> _简短问题_
请把下方材料中从含有“Task: Choose 0.05 cash denomination from list”的那一行起、到含有“pos(395,526)”的那一行止的各行逐字照抄一遍，首尾两行均包括在内。
────
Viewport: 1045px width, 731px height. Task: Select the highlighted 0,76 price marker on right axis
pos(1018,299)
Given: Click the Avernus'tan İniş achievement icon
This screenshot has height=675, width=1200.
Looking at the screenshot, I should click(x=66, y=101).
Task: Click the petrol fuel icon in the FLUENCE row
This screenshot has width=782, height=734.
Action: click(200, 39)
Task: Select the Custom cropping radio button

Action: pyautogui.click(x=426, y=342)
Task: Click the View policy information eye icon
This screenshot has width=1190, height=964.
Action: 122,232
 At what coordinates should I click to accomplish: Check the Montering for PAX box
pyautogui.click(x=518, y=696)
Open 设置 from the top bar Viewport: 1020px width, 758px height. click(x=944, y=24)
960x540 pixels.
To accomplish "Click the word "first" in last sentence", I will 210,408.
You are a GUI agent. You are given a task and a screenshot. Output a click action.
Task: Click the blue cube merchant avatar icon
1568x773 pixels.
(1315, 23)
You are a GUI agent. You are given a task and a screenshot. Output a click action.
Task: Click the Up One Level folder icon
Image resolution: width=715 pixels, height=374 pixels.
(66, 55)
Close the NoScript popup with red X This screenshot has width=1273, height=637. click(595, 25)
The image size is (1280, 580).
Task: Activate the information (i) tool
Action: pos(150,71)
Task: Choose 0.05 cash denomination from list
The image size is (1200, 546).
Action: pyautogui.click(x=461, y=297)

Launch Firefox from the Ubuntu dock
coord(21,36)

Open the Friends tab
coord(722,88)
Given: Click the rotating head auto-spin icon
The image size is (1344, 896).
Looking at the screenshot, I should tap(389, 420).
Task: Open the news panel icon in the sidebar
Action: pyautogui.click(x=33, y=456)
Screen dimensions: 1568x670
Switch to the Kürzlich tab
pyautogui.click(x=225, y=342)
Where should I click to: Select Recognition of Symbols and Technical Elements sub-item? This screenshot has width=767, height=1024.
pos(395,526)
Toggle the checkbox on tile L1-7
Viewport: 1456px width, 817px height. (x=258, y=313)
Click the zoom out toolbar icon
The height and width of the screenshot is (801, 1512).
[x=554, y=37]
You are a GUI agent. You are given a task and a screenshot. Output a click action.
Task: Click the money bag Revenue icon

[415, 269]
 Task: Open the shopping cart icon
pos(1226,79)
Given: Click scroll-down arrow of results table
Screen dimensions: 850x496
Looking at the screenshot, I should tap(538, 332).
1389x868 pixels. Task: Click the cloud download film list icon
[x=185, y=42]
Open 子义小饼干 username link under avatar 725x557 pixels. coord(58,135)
────
> _回答_
Task: Choose 0.05 cash denomination from list
The image size is (1200, 546).
Action: pyautogui.click(x=461, y=297)

Launch Firefox from the Ubuntu dock
coord(21,36)

Open the Friends tab
coord(722,88)
Given: Click the rotating head auto-spin icon
The image size is (1344, 896).
Looking at the screenshot, I should tap(389, 420).
Task: Open the news panel icon in the sidebar
Action: pyautogui.click(x=33, y=456)
Screen dimensions: 1568x670
Switch to the Kürzlich tab
pyautogui.click(x=225, y=342)
Where should I click to: Select Recognition of Symbols and Technical Elements sub-item? This screenshot has width=767, height=1024.
pos(395,526)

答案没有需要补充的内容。